Alana: And it’s been a reminder that it’s okay to take time to think, to question.
Maria: It is! It has been like that. Working with my authors challenged my thinking. It helped me realize that I wasn’t the only one thinking about these topics, that there is a conversation happening, and that we were helping to facilitate it.
Emily: It’s not a perfect book.
Alana: I’d be really worried if it was the perfect, definitive volume on critical library instruction.
Emily: I’d really like a more extensive discussion of critical library instruction and service learning, and I’d like to see more stuff along the lines of institutional/global critiques.
Alana: I’d also like to see more critical engagements with race,
Emily: and queerness,
Alana: and disability.
Maria: It’s a conversation starter, I think.
Emily: Yes, and one of the core themes in this book is learning as a dialogue, that knowledge doesn’t ‘settle,’ isn’t ‘final.’ We don’t offer a Top Ten Critical Pedagogy Tips and Tricks. It’s about having conversations, between students and teachers, students and students, teachers and teachers, and everybody else.
Alana: And this is why we need more, better instruction about instruction at the level of LIS programs.
Emily: I didn’t have a single instruction class. Not one. Nothing about pedagogy.
Alana: Me neither. Well, one-half of one of my reference class sessions addressed instruction.
Maria: Neither did I. The one class Pitt offered didn’t fit with my schedule.
Alana: I got my training and experience at Ohio State, where I experienced critical pedagogies from the position of teacher and learner, in my Comparative Studies courses and through working with the first-year writing program.
Emily: I’m getting it now in my composition and rhetoric program.
Maria: I first learned to teach in the writing center and then the composition classroom in my MA program at the University of Louisville.
Alana: I was so hungry for examples of classroom practice when I started learning about critical pedagogy.
Emily: Me too. I was in a conversation with faculty recently about this book, and I said, with no guile whatsover, “I believe this book could be a game changer.” It elicited huge laughs! I mean, the book is about library instruction! But I really think it could be, if it invites people to step away from ‘mastery’ and towards discussion and engagement with critical teaching practices.
Alana: That approach feels aligned with what happens in our individual teaching — we experiment, make mistakes, find some things that work super-well on one context & not in another…
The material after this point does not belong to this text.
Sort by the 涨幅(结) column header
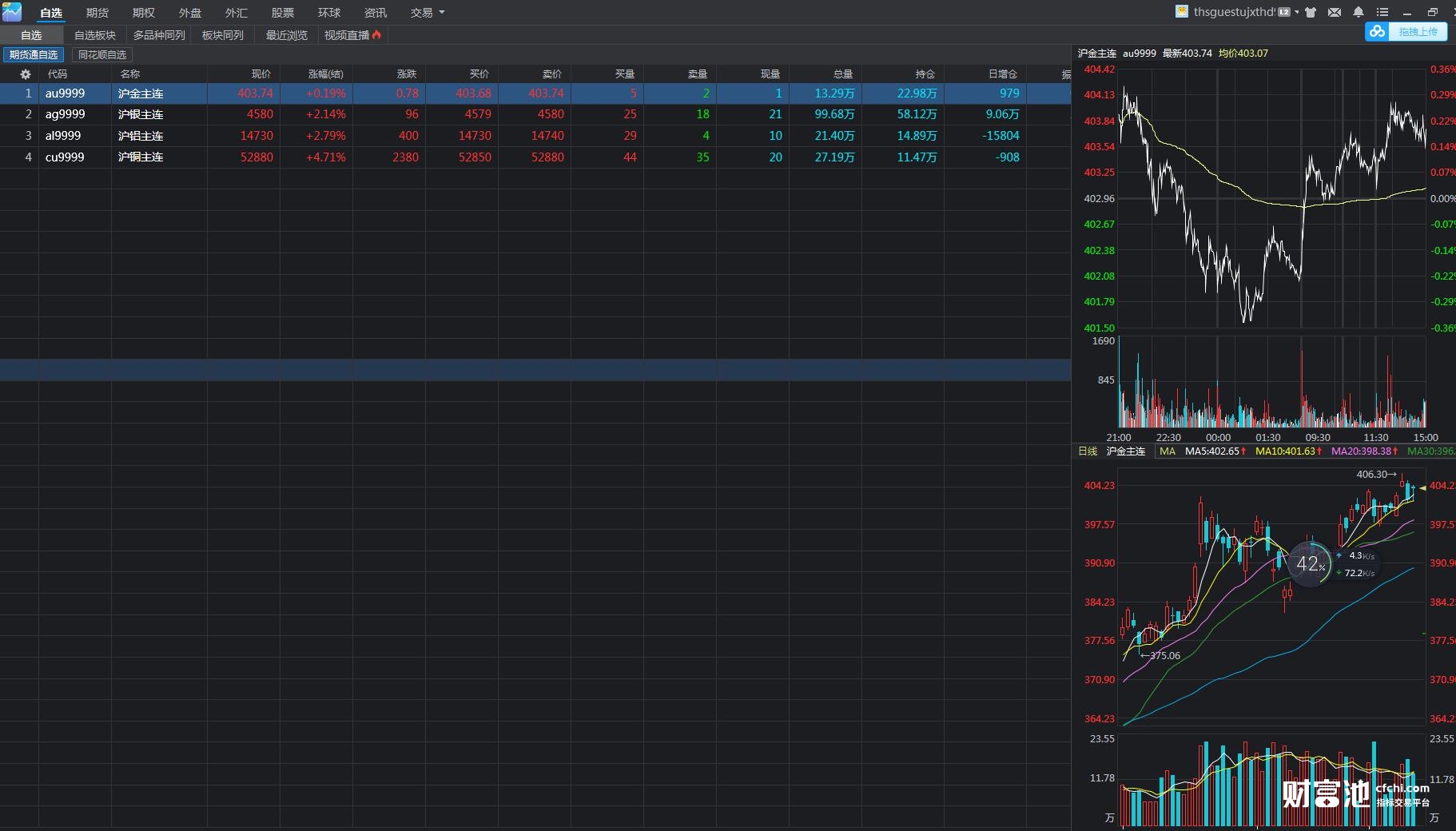 click(x=326, y=74)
Emily: We have to be able to struggle and fail, which is all political work is anyway, or the work of life.
Alana: Right on. Excellent connection.
Emily: I made the shittiest yam and bean stew over the weekend, but I’m having it for lunch because it’s what I have to eat. But now I know for next time–fewer chipotles.
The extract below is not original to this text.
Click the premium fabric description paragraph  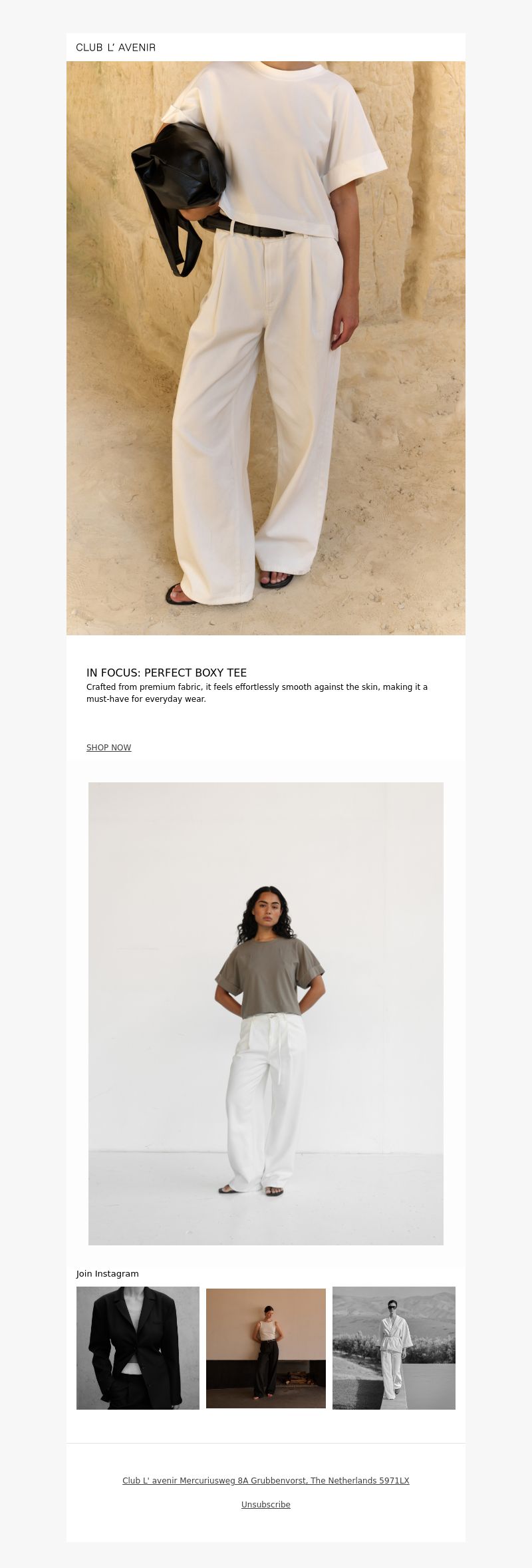click(x=258, y=693)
Alana: And you’ll make other soups.
Emily: Many many others, probably a new one tonight. And that hooks back up with hooks–this is all part of the wholeness of us as instructors, right?
Maria: Yes, we are imperfect creatures, soft animals, even when we are teachers.
Emily: I have to go to a desk shift in a minute, so can I ask one last question? I always say in my classes, “If you take one thing away from this session, it’s that.. You can do this/you can come see me/you have a right to succeed here, etc.” What’s the ‘one thing’ you hope people take away from this book?
Maria: I hope people will take inspiration from the book to try something new, to rethink their practice.
Alana: For me I think it’s what we’re already talking about: what happens when we create spaces of possibility — by taking time to think, to experiment, to take risks in (thought-out, reflective ways).
Emily: I guess I would hope people would read the book, or even part of the book, and then turn to the librarian next to them and tell them what they thought. I hope we start conversations.